* _To be done_
Rewrite the records below, replacing each "column header" with "column heading" and leaving everything else unchanged.

Target pointing data
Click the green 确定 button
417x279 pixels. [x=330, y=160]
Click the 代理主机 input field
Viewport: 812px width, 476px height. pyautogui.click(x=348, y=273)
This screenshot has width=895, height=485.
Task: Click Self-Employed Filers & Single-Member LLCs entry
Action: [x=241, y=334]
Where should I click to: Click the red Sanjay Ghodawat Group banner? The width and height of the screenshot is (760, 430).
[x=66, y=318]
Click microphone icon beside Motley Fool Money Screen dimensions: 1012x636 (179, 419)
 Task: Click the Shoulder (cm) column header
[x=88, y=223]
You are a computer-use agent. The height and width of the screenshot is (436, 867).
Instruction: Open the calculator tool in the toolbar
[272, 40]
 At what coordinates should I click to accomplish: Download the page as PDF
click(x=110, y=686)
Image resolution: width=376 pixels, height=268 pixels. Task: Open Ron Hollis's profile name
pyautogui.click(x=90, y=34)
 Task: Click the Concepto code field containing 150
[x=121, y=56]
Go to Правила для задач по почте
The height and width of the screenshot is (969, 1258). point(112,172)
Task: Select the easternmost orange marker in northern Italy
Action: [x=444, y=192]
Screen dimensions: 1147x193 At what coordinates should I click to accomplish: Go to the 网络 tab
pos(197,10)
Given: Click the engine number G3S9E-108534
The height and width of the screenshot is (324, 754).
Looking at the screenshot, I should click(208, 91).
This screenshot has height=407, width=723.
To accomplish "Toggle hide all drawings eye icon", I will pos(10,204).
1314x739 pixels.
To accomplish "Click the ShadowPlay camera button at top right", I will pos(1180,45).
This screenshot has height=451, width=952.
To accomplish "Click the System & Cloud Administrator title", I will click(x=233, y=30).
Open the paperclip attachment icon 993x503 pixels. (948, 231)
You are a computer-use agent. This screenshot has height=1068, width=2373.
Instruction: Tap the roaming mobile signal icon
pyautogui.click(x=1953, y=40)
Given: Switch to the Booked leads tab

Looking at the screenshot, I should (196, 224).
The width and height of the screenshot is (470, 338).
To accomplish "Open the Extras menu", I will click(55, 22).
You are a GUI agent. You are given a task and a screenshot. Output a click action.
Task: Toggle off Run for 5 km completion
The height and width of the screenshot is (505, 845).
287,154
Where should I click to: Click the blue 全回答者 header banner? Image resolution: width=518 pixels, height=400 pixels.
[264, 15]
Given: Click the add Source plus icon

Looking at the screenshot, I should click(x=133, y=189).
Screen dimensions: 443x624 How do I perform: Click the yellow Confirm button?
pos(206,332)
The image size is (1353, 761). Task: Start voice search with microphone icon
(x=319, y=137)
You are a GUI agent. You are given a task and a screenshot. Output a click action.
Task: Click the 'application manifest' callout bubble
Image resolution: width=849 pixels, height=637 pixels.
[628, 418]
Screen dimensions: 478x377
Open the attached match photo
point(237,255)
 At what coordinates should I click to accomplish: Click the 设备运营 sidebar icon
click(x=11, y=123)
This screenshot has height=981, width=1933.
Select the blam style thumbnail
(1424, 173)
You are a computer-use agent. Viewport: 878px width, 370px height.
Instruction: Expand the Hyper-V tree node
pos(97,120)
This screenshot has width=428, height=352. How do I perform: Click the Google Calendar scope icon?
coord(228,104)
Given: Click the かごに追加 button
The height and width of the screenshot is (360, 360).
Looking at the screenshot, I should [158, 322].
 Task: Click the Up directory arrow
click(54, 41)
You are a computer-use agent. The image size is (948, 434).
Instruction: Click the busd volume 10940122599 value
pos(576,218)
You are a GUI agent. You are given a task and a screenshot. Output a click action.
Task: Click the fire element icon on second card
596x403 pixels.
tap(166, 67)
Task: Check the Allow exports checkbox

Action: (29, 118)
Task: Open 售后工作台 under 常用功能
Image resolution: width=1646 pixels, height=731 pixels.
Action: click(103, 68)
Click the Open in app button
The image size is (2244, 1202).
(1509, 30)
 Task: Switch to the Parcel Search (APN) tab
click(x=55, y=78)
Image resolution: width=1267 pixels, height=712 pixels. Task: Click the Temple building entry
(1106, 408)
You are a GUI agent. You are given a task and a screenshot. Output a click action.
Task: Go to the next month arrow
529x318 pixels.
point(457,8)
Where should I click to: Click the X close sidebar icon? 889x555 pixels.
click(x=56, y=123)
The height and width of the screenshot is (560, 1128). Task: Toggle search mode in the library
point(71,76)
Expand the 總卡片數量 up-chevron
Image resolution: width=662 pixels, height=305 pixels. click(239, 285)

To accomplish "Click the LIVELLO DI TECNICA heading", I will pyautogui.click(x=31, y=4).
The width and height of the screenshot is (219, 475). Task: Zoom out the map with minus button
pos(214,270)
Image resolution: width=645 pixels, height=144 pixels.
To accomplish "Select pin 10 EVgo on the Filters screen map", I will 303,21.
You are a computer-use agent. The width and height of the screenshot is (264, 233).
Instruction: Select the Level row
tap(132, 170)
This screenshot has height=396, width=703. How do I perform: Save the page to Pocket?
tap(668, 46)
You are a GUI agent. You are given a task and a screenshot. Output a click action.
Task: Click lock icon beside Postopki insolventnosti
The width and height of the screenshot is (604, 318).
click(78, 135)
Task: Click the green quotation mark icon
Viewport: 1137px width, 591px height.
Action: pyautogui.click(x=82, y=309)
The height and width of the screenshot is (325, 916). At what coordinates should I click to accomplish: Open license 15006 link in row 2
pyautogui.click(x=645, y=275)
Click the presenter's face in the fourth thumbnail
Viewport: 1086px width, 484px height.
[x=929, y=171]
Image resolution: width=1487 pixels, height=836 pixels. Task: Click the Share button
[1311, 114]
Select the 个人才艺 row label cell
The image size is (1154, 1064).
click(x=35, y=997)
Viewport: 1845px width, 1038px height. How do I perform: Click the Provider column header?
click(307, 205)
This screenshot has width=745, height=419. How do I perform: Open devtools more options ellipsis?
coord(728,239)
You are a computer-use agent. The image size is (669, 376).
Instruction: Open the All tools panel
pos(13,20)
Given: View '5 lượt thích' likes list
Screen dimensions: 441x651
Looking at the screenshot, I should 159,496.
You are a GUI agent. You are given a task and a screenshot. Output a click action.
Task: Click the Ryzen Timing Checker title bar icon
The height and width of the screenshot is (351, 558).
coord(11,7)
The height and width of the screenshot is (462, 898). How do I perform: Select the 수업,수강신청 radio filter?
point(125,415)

* _Response_
Click the green 确定 button
417x279 pixels. [x=330, y=160]
Click the 代理主机 input field
Viewport: 812px width, 476px height. pyautogui.click(x=348, y=273)
This screenshot has width=895, height=485.
Task: Click Self-Employed Filers & Single-Member LLCs entry
Action: [x=241, y=334]
Where should I click to: Click the red Sanjay Ghodawat Group banner? The width and height of the screenshot is (760, 430).
[x=66, y=318]
Click microphone icon beside Motley Fool Money Screen dimensions: 1012x636 (179, 419)
 Task: Click the Shoulder (cm) column heading
[x=88, y=223]
You are a computer-use agent. The height and width of the screenshot is (436, 867).
Instruction: Open the calculator tool in the toolbar
[272, 40]
 At what coordinates should I click to accomplish: Download the page as PDF
click(x=110, y=686)
Image resolution: width=376 pixels, height=268 pixels. Task: Open Ron Hollis's profile name
pyautogui.click(x=90, y=34)
 Task: Click the Concepto code field containing 150
[x=121, y=56]
Go to Правила для задач по почте
The height and width of the screenshot is (969, 1258). point(112,172)
Task: Select the easternmost orange marker in northern Italy
Action: [x=444, y=192]
Screen dimensions: 1147x193 At what coordinates should I click to accomplish: Go to the 网络 tab
pos(197,10)
Given: Click the engine number G3S9E-108534
The height and width of the screenshot is (324, 754).
Looking at the screenshot, I should click(208, 91).
This screenshot has height=407, width=723.
To accomplish "Toggle hide all drawings eye icon", I will pos(10,204).
1314x739 pixels.
To accomplish "Click the ShadowPlay camera button at top right", I will pos(1180,45).
This screenshot has height=451, width=952.
To accomplish "Click the System & Cloud Administrator title", I will click(x=233, y=30).
Open the paperclip attachment icon 993x503 pixels. (948, 231)
You are a computer-use agent. This screenshot has height=1068, width=2373.
Instruction: Tap the roaming mobile signal icon
pyautogui.click(x=1953, y=40)
Given: Switch to the Booked leads tab

Looking at the screenshot, I should (196, 224).
The width and height of the screenshot is (470, 338).
To accomplish "Open the Extras menu", I will click(55, 22).
You are a GUI agent. You are given a task and a screenshot. Output a click action.
Task: Toggle off Run for 5 km completion
The height and width of the screenshot is (505, 845).
287,154
Where should I click to: Click the blue 全回答者 header banner? Image resolution: width=518 pixels, height=400 pixels.
[264, 15]
Given: Click the add Source plus icon

Looking at the screenshot, I should click(x=133, y=189).
Screen dimensions: 443x624 How do I perform: Click the yellow Confirm button?
pos(206,332)
The image size is (1353, 761). Task: Start voice search with microphone icon
(x=319, y=137)
You are a GUI agent. You are given a task and a screenshot. Output a click action.
Task: Click the 'application manifest' callout bubble
Image resolution: width=849 pixels, height=637 pixels.
[628, 418]
Screen dimensions: 478x377
Open the attached match photo
point(237,255)
 At what coordinates should I click to accomplish: Click the 设备运营 sidebar icon
click(x=11, y=123)
This screenshot has height=981, width=1933.
Select the blam style thumbnail
(1424, 173)
You are a computer-use agent. Viewport: 878px width, 370px height.
Instruction: Expand the Hyper-V tree node
pos(97,120)
This screenshot has width=428, height=352. How do I perform: Click the Google Calendar scope icon?
coord(228,104)
Given: Click the かごに追加 button
The height and width of the screenshot is (360, 360).
Looking at the screenshot, I should [158, 322].
 Task: Click the Up directory arrow
click(54, 41)
You are a computer-use agent. The image size is (948, 434).
Instruction: Click the busd volume 10940122599 value
pos(576,218)
You are a GUI agent. You are given a task and a screenshot. Output a click action.
Task: Click the fire element icon on second card
596x403 pixels.
tap(166, 67)
Task: Check the Allow exports checkbox

Action: (29, 118)
Task: Open 售后工作台 under 常用功能
Image resolution: width=1646 pixels, height=731 pixels.
Action: click(103, 68)
Click the Open in app button
The image size is (2244, 1202).
(1509, 30)
 Task: Switch to the Parcel Search (APN) tab
click(x=55, y=78)
Image resolution: width=1267 pixels, height=712 pixels. Task: Click the Temple building entry
(1106, 408)
You are a GUI agent. You are given a task and a screenshot. Output a click action.
Task: Go to the next month arrow
529x318 pixels.
point(457,8)
Where should I click to: Click the X close sidebar icon? 889x555 pixels.
click(x=56, y=123)
The height and width of the screenshot is (560, 1128). Task: Toggle search mode in the library
point(71,76)
Expand the 總卡片數量 up-chevron
Image resolution: width=662 pixels, height=305 pixels. click(239, 285)

To accomplish "Click the LIVELLO DI TECNICA heading", I will pyautogui.click(x=31, y=4).
The width and height of the screenshot is (219, 475). Task: Zoom out the map with minus button
pos(214,270)
Image resolution: width=645 pixels, height=144 pixels.
To accomplish "Select pin 10 EVgo on the Filters screen map", I will 303,21.
You are a computer-use agent. The width and height of the screenshot is (264, 233).
Instruction: Select the Level row
tap(132, 170)
This screenshot has height=396, width=703. How do I perform: Save the page to Pocket?
tap(668, 46)
You are a GUI agent. You are given a task and a screenshot. Output a click action.
Task: Click lock icon beside Postopki insolventnosti
The width and height of the screenshot is (604, 318).
click(78, 135)
Task: Click the green quotation mark icon
Viewport: 1137px width, 591px height.
Action: pyautogui.click(x=82, y=309)
The height and width of the screenshot is (325, 916). At what coordinates should I click to accomplish: Open license 15006 link in row 2
pyautogui.click(x=645, y=275)
Click the presenter's face in the fourth thumbnail
Viewport: 1086px width, 484px height.
[x=929, y=171]
Image resolution: width=1487 pixels, height=836 pixels. Task: Click the Share button
[1311, 114]
Select the 个人才艺 row label cell
The image size is (1154, 1064).
click(x=35, y=997)
Viewport: 1845px width, 1038px height. How do I perform: Click the Provider column heading?
click(307, 205)
This screenshot has width=745, height=419. How do I perform: Open devtools more options ellipsis?
coord(728,239)
You are a computer-use agent. The image size is (669, 376).
Instruction: Open the All tools panel
pos(13,20)
Given: View '5 lượt thích' likes list
Screen dimensions: 441x651
Looking at the screenshot, I should 159,496.
You are a GUI agent. You are given a task and a screenshot. Output a click action.
Task: Click the Ryzen Timing Checker title bar icon
The height and width of the screenshot is (351, 558).
coord(11,7)
The height and width of the screenshot is (462, 898). How do I perform: Select the 수업,수강신청 radio filter?
point(125,415)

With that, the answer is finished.